New powers to issue fines to people who drop litter and fly post were today agreed by South Norfolk councillors.

New powers to issue fines to people who drop litter and fly post were today agreed by South Norfolk councillors.

The council's cabinet was asked to approve the use of powers introduced by the Clean Neighbourhoods and Environment Act 2005 as a way of tackling environmental crime and anti-social behaviour.

It includes a range of powers available to district and parish councils to address problems such a litter, dog fouling, fly tipping and abandoned vehicles.

In the last three years the number of reported incidents of fly tipping in South Norfolk has increased from 543 in 2003/04 to 924 in 2005/06.

Funding of £20,000 for promoting waste recycling and targeting environmental crime has already been approved by the council.

Head of environmental services, David Osborne, said: “This is really the start of a fairly major initiative to improve the quality of the general environment in South Norfolk.

“There are areas of some concern. So we can get to grips with the underlying causes of environmental crime it's about encouraging the public to take responsibility for their own waste.”

Measures also include a high visibility street cleaning operation and a promotional campaign of education through leaflets and posters.
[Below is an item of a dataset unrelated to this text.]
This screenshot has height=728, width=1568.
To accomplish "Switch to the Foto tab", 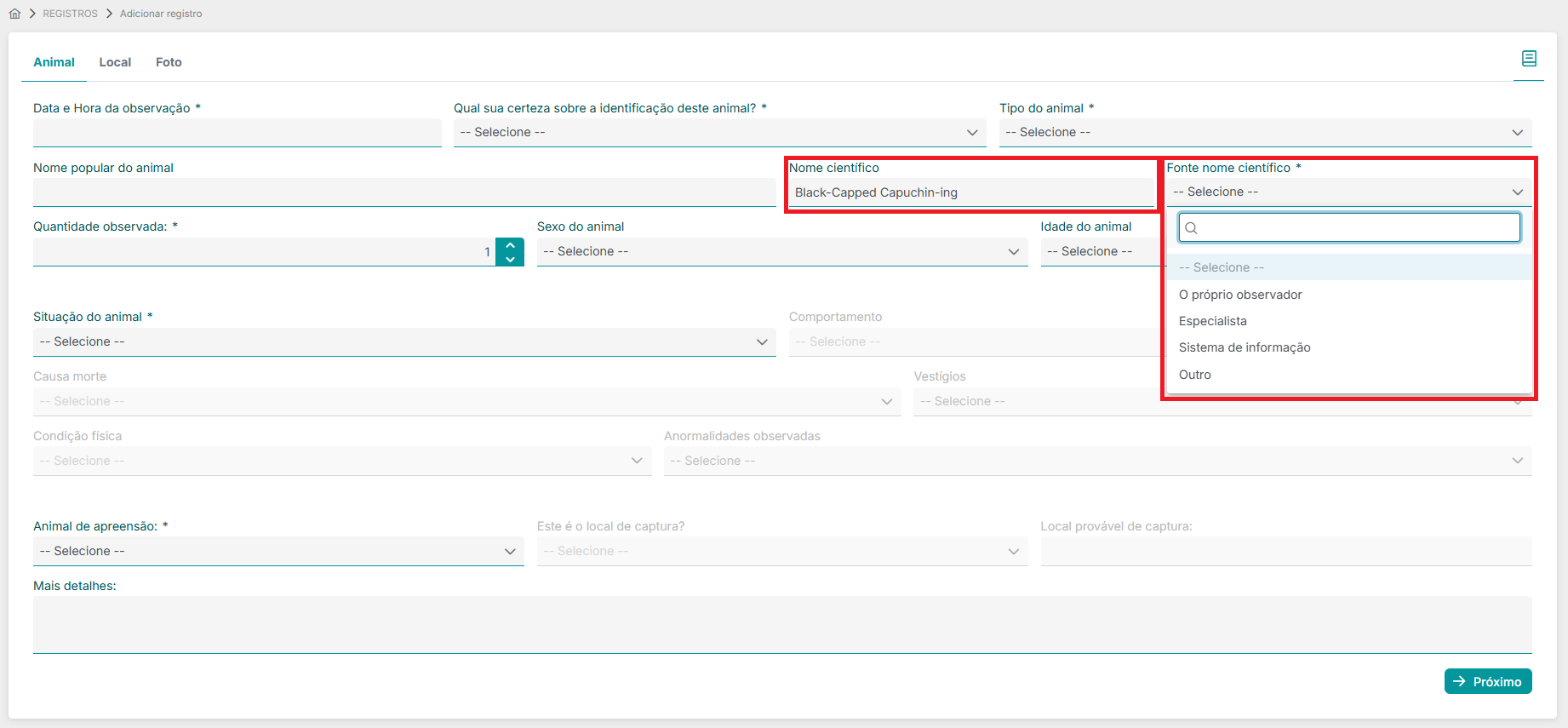I will tap(169, 62).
Mr Osborne said they hoped to use the fines as a last resort and they were in line with the rest of Norfolk and Suffolk, in that they were the maximum that could be set with discounts offered in some cases for early payment.

They range from £80 for dropping litter, graffiti and fly posting, reduced to £60 if paid within 10 days, to £200 for the removal of abandoned vehicles and £500 for noise from licensed premises.

Money through fines would go back to the council, but if cases went to court it would not, though costs could be awarded to the authority.